Images of the Downtowner in this post were taken last week.

It’s been more than two weeks since Humboldt County Supervisor Virginia Bass appointed Eureka contractor/engineer Kevin McKenny to the county Planning Commission, and several people who live near McKenny’s derelict Downtowner Motel are still shaking their heads over the move. 

Bass has been organizing a neighborhood advisory group, which plans to meet with McKenny next week to share ideas and voice concerns about the property, and to let McKenny communicate his plans with them directly. But some who live in the area say McKenny’s failure to clean up the property over the past nine years shows disrespect for the kind of planning and enforcement matters he’ll be addressing as a planning commissioner.

The ramshackle, plywood-bandaged Downtowner has long been a thorn in the side of its neighbors, perhaps none more so than Jean Gladstone. She’s president of Keep Eureka Beautiful, an all-volunteer group that plants street trees and encourages property maintenance. Its website argues, “Communities that are kept clean and attractive enjoy more economic benefits and experience less crime.”

================================

WHAT YOU SHOULD DO :: Carry on the article about Kevin McKenny's Planning Commission appointment and his Downtowner Motel from where it stops.

DATA RECORDS ::

================================

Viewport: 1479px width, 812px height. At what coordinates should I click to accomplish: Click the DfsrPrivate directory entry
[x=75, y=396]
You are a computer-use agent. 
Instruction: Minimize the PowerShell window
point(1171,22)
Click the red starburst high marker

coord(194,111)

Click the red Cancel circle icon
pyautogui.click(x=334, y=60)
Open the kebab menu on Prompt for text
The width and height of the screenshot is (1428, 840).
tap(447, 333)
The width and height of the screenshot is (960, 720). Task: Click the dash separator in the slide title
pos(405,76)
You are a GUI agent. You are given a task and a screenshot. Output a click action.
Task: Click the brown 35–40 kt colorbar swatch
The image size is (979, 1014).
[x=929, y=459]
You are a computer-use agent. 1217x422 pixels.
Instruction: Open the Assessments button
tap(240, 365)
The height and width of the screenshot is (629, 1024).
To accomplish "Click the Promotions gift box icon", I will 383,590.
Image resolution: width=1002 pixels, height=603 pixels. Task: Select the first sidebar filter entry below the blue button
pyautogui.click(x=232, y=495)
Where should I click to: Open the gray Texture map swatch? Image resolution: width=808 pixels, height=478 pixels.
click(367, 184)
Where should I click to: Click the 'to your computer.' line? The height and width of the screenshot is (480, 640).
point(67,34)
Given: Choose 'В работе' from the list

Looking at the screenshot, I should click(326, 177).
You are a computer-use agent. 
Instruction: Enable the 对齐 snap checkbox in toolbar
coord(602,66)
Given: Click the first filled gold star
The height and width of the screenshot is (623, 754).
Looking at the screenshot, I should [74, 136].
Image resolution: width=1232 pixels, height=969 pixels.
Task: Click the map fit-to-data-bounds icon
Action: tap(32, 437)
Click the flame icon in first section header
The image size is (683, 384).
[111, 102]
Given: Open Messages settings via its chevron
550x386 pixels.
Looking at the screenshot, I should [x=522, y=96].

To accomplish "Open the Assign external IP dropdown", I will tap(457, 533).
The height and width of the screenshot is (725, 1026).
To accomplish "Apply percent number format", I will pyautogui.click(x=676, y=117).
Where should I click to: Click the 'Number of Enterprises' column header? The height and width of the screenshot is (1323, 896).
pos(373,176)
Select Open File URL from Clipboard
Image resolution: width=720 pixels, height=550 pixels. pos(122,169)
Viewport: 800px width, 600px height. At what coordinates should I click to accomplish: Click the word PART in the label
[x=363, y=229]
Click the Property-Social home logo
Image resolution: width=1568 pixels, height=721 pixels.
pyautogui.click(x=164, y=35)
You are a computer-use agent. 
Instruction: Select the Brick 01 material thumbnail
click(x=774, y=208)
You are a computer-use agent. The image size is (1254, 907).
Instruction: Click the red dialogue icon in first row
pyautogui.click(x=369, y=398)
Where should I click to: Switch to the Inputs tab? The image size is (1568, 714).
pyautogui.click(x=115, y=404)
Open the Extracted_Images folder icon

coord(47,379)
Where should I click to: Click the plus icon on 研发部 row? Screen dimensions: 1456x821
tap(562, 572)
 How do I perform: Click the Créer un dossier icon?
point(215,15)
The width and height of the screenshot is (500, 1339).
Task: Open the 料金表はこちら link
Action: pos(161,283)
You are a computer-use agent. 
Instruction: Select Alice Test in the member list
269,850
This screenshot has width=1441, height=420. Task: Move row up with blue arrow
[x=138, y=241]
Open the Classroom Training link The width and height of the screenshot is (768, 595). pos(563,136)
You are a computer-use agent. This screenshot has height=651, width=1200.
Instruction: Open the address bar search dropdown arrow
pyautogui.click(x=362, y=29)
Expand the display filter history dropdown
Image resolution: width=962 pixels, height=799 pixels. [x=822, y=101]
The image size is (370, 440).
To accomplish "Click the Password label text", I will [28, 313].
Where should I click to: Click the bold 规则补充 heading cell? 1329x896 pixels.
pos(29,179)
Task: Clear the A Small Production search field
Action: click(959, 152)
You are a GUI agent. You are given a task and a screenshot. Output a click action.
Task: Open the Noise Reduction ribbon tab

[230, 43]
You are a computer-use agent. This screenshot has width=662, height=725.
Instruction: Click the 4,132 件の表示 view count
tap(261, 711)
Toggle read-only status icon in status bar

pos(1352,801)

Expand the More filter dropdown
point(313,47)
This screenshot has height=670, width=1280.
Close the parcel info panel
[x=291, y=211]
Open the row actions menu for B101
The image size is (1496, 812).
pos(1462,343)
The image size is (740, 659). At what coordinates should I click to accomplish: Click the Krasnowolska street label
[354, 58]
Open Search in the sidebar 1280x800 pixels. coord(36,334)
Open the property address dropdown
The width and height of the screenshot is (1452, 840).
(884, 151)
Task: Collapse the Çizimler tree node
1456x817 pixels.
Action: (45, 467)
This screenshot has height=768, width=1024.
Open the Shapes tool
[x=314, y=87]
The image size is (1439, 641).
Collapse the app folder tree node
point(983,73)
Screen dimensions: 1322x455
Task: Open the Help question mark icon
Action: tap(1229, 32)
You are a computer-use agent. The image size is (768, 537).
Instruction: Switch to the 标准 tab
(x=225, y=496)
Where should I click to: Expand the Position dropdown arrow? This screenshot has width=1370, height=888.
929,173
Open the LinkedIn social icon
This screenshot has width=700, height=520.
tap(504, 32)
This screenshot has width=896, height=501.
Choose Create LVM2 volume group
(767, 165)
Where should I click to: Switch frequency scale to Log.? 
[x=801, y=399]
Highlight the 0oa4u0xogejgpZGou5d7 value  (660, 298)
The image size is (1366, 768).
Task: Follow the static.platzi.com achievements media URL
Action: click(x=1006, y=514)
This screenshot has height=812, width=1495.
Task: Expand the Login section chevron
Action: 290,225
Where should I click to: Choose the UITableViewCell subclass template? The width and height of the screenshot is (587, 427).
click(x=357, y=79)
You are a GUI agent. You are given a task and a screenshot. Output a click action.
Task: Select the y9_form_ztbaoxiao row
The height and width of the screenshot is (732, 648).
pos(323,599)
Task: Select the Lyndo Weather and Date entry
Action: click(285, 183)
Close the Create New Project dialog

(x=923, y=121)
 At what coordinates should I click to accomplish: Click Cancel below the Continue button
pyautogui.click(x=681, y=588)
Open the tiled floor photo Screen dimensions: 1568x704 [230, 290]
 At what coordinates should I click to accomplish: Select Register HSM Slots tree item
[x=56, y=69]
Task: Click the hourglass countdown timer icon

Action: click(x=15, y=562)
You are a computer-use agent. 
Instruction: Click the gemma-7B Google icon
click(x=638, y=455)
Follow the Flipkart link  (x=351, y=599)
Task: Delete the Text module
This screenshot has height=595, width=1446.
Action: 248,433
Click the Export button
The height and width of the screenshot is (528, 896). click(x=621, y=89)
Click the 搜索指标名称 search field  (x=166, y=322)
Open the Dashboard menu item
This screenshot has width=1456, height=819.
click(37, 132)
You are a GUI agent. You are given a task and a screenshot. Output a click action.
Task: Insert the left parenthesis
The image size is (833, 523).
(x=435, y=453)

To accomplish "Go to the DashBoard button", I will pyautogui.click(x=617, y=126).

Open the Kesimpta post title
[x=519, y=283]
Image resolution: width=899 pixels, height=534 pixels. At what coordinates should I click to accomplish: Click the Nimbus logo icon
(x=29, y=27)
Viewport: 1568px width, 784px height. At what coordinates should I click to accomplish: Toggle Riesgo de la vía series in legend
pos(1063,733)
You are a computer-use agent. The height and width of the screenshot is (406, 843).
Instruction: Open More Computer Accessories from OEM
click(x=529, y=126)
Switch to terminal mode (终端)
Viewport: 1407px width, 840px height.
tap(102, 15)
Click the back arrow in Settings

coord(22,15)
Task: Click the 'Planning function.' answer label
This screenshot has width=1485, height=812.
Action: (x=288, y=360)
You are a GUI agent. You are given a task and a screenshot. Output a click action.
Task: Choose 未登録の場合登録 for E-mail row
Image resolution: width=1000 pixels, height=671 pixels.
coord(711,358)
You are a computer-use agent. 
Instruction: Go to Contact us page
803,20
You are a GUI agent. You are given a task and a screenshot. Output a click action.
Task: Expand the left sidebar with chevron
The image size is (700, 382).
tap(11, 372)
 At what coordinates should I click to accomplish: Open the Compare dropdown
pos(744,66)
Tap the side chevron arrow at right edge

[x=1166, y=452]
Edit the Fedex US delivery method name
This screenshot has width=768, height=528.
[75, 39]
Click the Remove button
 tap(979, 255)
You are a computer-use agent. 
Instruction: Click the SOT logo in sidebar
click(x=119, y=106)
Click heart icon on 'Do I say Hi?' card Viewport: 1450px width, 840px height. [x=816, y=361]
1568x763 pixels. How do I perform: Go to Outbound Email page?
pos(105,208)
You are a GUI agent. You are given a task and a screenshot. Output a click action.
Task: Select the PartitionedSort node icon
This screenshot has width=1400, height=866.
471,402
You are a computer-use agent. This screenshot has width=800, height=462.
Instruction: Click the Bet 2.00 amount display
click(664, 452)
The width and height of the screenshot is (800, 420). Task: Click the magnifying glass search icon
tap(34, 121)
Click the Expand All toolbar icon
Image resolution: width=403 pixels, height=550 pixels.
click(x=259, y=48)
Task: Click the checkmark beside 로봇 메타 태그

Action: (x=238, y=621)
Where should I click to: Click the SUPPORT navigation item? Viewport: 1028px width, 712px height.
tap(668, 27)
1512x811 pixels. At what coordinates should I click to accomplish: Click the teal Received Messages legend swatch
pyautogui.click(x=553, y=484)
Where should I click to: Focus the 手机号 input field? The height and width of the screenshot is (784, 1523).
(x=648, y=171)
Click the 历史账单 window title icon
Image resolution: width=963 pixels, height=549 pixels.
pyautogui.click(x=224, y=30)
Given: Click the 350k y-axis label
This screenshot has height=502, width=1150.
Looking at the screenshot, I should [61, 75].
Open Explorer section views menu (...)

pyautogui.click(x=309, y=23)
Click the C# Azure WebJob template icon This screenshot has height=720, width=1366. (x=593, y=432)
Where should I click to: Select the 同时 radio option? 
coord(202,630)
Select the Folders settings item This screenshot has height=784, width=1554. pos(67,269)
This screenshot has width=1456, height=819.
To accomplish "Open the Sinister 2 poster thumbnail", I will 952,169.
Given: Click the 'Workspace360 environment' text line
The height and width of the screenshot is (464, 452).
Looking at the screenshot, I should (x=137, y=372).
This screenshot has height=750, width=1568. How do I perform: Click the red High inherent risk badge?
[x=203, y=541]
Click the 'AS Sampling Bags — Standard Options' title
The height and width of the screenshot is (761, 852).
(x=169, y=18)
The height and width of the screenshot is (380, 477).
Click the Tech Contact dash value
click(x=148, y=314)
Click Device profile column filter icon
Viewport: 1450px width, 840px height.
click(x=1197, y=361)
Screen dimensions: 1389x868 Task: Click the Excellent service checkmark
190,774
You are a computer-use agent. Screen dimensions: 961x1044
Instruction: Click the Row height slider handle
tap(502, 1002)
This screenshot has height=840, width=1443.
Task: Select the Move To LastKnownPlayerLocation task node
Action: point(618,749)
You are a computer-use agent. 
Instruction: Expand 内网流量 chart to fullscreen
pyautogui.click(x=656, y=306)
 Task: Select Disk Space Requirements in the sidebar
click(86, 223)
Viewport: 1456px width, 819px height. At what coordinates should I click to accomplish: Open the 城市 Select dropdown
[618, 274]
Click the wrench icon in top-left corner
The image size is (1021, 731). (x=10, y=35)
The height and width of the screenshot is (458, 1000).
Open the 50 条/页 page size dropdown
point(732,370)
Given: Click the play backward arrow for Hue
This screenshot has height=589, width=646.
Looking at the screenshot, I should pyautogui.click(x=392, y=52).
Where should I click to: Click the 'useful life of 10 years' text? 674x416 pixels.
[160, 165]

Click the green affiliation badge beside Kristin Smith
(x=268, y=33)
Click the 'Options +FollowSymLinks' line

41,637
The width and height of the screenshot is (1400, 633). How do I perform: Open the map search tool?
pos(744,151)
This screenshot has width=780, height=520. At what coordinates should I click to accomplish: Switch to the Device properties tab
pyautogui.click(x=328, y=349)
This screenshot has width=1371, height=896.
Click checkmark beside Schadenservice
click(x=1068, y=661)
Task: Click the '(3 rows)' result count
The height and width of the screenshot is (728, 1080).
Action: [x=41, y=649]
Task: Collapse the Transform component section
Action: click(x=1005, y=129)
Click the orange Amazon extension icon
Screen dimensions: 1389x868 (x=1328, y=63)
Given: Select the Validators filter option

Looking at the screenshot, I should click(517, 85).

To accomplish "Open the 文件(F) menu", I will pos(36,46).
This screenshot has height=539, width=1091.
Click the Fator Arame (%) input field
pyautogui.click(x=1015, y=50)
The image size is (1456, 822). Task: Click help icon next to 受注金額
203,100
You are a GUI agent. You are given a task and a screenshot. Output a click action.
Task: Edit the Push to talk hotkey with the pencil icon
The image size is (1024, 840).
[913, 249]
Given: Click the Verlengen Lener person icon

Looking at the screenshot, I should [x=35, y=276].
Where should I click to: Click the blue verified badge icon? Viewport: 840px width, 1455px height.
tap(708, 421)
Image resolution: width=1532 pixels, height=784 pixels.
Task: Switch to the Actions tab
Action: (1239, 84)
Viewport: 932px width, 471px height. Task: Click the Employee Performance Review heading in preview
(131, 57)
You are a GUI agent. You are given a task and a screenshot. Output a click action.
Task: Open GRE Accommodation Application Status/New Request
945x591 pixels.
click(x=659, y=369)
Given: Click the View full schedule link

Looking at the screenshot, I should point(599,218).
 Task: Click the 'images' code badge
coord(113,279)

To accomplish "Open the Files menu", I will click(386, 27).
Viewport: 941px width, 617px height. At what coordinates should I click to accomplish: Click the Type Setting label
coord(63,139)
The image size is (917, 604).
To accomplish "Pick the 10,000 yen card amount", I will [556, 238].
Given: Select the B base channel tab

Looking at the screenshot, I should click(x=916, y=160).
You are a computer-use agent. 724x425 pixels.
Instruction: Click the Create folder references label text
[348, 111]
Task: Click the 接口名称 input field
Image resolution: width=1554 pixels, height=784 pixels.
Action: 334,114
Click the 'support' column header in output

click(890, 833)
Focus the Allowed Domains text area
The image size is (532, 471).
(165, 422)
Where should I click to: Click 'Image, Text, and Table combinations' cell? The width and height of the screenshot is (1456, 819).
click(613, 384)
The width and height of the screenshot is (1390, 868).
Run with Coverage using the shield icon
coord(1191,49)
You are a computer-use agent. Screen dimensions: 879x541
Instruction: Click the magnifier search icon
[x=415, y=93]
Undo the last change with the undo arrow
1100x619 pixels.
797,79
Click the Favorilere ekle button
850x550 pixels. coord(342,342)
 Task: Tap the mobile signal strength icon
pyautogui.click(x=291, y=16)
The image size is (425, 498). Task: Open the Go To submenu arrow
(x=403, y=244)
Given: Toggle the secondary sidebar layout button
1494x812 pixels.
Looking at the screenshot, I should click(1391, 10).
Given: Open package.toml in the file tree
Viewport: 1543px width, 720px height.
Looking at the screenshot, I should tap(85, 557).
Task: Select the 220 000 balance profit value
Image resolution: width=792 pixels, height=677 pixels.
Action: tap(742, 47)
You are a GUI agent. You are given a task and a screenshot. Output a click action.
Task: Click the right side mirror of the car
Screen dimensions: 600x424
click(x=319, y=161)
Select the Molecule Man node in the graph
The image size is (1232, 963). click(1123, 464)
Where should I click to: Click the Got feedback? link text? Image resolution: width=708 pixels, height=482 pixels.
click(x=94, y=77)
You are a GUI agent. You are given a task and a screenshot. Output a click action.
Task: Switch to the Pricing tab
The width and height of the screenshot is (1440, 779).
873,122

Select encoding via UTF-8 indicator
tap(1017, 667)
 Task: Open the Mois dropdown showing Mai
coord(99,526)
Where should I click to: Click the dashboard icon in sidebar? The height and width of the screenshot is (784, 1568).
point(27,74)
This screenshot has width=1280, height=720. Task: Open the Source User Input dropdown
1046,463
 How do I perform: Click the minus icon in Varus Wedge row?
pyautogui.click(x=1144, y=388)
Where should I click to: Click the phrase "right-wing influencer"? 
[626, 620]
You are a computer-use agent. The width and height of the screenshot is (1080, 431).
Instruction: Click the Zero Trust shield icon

================================

RESPONSE ::
Just two blocks from Gladstone’s home sits the vacant Downtowner with its weeds and garbage, its piles of dirt and rubble, an entire city block wrapped in cyclone fencing and seemingly forgotten. The shuttered motel stands as a constant affront to her group’s beautification efforts. 

“We’ve asked him [McKenny] many times to do something with that property, clean it up or something,” Gladstone said in a recent phone conversation.

Four years ago she filed a complaint with the city over a crumbling sidewalk. Other Eureka residents have filed complaints about overgrown weeds and broken windows. Little things get fixed following such complaints, Gladstone said, but the larger issues persist. The motel has been closed since the 1990s, and it continues to deteriorate.

Gladstone remembers one day walking past the place and seeing a man — “this young hipster kind of kid,” she said — clambering up and over they cyclone fence. “It was obvious that’s where he was living,” she said. As she got closer they made eye contact. “He looked at me like he wanted to slit my throat and said, ‘Don’t you say a word about this to anybody,’” Gladstone recalled.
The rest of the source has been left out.